▶ [Task requirements]: Set out the lines from the one containing "Bedroom 3.0 x 3.3" through the end of the items, including both, as a numbered list with blank lines omitted.

────────────────

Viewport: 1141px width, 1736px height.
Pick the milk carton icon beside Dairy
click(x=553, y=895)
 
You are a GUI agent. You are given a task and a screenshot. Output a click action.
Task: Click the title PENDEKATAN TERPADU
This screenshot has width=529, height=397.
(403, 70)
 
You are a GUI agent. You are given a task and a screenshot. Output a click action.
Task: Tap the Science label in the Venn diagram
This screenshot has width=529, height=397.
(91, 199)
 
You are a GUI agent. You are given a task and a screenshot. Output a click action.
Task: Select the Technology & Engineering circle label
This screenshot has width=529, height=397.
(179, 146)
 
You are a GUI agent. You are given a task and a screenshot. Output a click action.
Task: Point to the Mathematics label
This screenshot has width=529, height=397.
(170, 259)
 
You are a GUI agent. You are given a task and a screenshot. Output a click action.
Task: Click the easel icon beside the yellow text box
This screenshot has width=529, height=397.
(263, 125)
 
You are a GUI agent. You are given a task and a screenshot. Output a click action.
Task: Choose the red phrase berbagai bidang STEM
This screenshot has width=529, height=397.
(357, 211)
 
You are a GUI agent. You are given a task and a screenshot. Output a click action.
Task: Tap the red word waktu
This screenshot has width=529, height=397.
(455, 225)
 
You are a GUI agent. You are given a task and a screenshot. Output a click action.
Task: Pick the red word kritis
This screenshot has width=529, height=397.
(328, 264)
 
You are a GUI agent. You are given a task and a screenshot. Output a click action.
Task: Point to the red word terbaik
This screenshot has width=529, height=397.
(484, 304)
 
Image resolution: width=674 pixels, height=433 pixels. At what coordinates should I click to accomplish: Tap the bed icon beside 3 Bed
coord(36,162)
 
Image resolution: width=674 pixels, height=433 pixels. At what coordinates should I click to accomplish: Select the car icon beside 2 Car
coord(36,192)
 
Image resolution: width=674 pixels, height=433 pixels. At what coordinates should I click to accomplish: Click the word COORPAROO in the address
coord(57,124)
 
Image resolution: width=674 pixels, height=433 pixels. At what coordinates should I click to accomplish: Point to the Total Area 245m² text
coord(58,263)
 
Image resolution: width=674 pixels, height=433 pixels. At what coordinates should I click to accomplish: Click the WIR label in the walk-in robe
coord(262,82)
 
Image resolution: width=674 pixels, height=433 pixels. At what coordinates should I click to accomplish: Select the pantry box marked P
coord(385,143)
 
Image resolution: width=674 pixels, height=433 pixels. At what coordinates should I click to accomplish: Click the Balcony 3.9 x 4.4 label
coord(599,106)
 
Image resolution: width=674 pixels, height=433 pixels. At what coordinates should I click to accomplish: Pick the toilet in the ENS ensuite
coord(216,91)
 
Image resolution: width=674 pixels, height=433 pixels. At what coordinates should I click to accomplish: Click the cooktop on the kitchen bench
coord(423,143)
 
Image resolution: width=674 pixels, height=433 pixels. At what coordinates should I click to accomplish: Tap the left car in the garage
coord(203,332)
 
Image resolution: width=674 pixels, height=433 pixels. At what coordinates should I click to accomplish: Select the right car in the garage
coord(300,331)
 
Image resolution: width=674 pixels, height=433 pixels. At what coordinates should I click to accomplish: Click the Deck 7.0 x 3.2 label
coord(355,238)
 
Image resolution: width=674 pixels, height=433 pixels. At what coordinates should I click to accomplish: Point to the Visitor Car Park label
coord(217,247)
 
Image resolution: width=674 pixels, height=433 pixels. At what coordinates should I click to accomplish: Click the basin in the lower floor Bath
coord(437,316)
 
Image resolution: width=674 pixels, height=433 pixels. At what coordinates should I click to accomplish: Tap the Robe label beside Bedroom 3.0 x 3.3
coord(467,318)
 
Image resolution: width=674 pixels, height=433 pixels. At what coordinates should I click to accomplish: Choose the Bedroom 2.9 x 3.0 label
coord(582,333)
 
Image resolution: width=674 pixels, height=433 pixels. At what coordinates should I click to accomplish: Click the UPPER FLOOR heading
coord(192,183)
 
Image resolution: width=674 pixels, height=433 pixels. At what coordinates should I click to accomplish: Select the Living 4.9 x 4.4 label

────────────────

▶ [Exercise solution]:
1. Image resolution: width=674 pixels, height=433 pixels. At what coordinates should I click to accomplish: Tap the Robe label beside Bedroom 3.0 x 3.3
2. coord(467,318)
3. Image resolution: width=674 pixels, height=433 pixels. At what coordinates should I click to accomplish: Choose the Bedroom 2.9 x 3.0 label
4. coord(582,333)
5. Image resolution: width=674 pixels, height=433 pixels. At what coordinates should I click to accomplish: Click the UPPER FLOOR heading
6. coord(192,183)
7. Image resolution: width=674 pixels, height=433 pixels. At what coordinates should I click to accomplish: Select the Living 4.9 x 4.4 label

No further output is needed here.